We want to pull out @bar.com and @foo.com and I'm just starting to work with regex. I'm trying to pull the pattern "@ at the start of a word boundary inclusive of all following characters up until the next word boundary".

I've tried various iterations of the following, grouping things, square backets for the @ literal...but nothing seems to work.

EDIT - actual code :

import java.util.regex.*;
import java.io.*;
import java.nio.file.*;
import java.lang.*;
//
public class eadd
{
    public static void main(String args[])
    {
        String inputLine = "foo foofoo foo foo @bar.com foofoofoo foo foo foo";
        String eDomain = "";
       // parse eadd
        Pattern p2 = Pattern.compile("(\\b@.*\\b)");
        Matcher m2 = p2.matcher(inputLine);
            if(m2.matches()) {
                eDomain = m2.group(1);
                } else {
                eDomain = "n/a";
            }
        System.out.println(p2+" "+m2+" "+eDomain);
    }
}

And the results when I run it.

(\b@.*\b) java.util.regex.Matcher[pattern=(\b@.*\b) region=0,49 lastmatch=] n/a

All of my problems have been related to the what follows the @ being searched as a literal instead of a pattern (e.g., looking for .* rather than any and all characters).
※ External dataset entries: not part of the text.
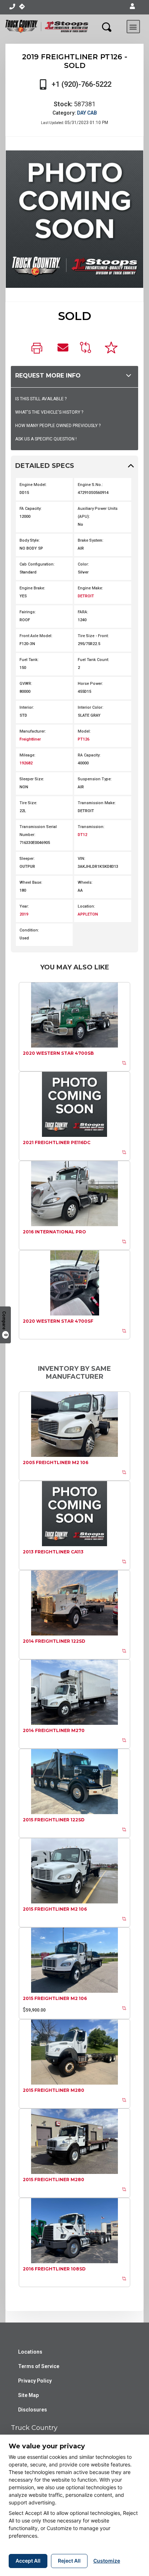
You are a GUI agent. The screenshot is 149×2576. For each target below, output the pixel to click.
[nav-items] (12, 6)
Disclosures (32, 2410)
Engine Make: (90, 588)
I can't find references to @ being a control character, so I don't think I need to escape out.

There are no similar examples in Oracle's java tutorials or documentation, SO, nor any of the online resources I checked out; I've been unable to find other samples of how people have handled this. Like I said, I'm fairly new with regex, but this looks to me like it should be working to me. What am I missing?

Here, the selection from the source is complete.